Source document
↓

Social media has been awash with disturbing videos, hateful posts and partisan politics since conservative icon Charlie Kirk was assassinated last week. Lawmakers from both parties said they’re horrified — and they’re hoping Kirk’s killing is a wakeup call to social media’s dangers.
“It’s not that there’s no room in people’s lives for social media,” Sen. Brian Schatz told NOTUS. “But it is breaking us apart civically, and sort of atomizing our communities and making us all inordinately pissed at each other.”
Last week, Utah Gov. Spencer Cox said the access people have to violent imagery on social media is “not good for us,” calling it a “cancer to our society.” The Republican said the aftermath of Kirk’s death is a “watershed” moment in American history.
Many members of Congress agree, according to interviews with NOTUS this week, although there’s no clear consensus on how lawmakers can address it, or even if they should.

↑

Recorded data

↓

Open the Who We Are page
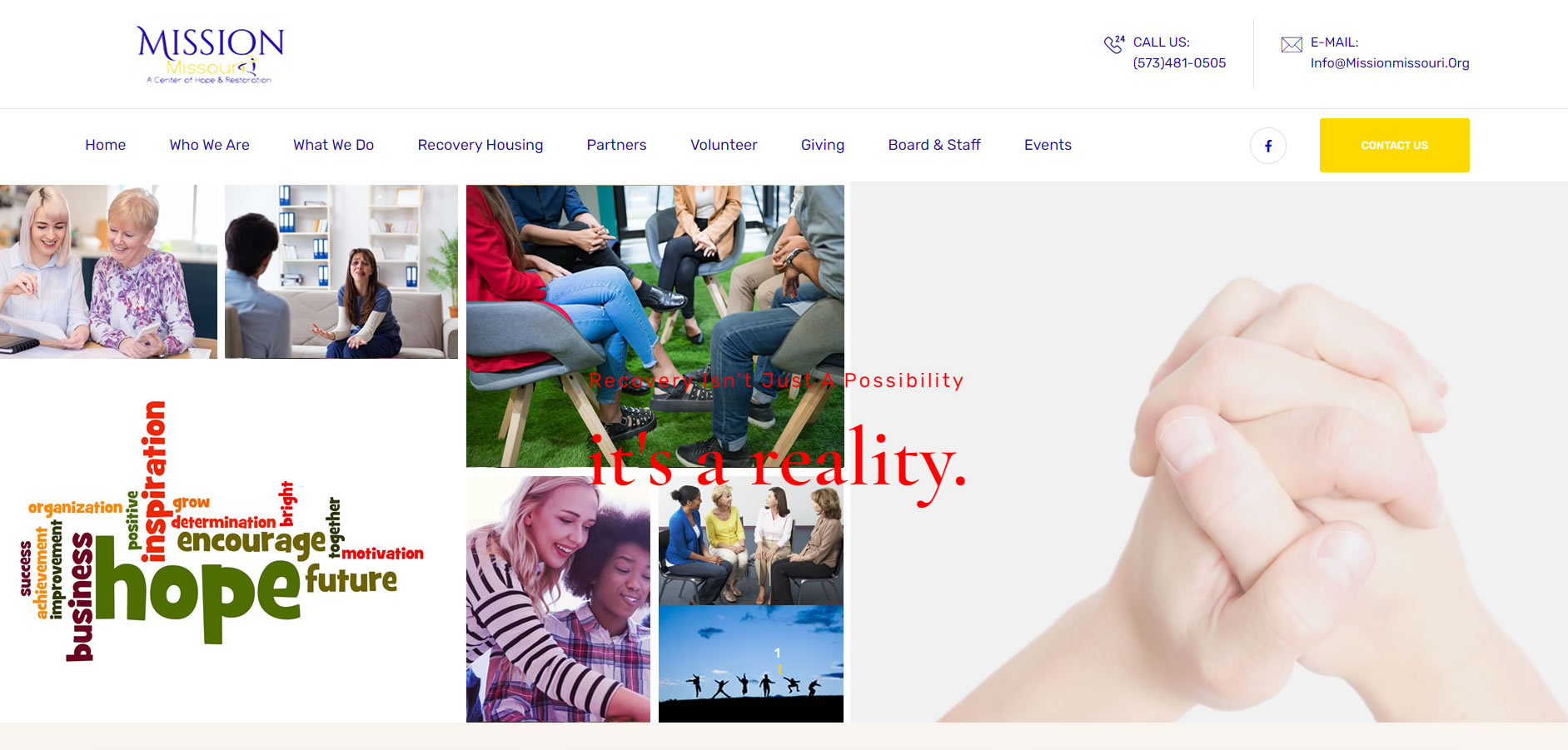The image size is (1568, 750). pyautogui.click(x=210, y=145)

↑

Apply what you read
(a) Answer these questions using the article on Charlie Kirk's killing and social media:
(i) To which news outlet did Sen. Brian Schatz give his comments?
(ii) What kind of moment in American history did Gov. Spencer Cox say the aftermath of Kirk's death represents?
(iii) On what matter does the article report that members of Congress lack a clear consensus?
(b) From the article on Charlie Kirk's killing and social media, repeat the passage that begins at the words containing "Many members of" and stops after "if they should.".

Expected responses
(a)
(i) NOTUS
(ii) A "watershed" moment
(iii) How lawmakers can address the problem, or even whether they should

(b)
Many members of Congress agree, according to interviews with NOTUS this week, although there’s no clear consensus on how lawmakers can address it, or even if they should.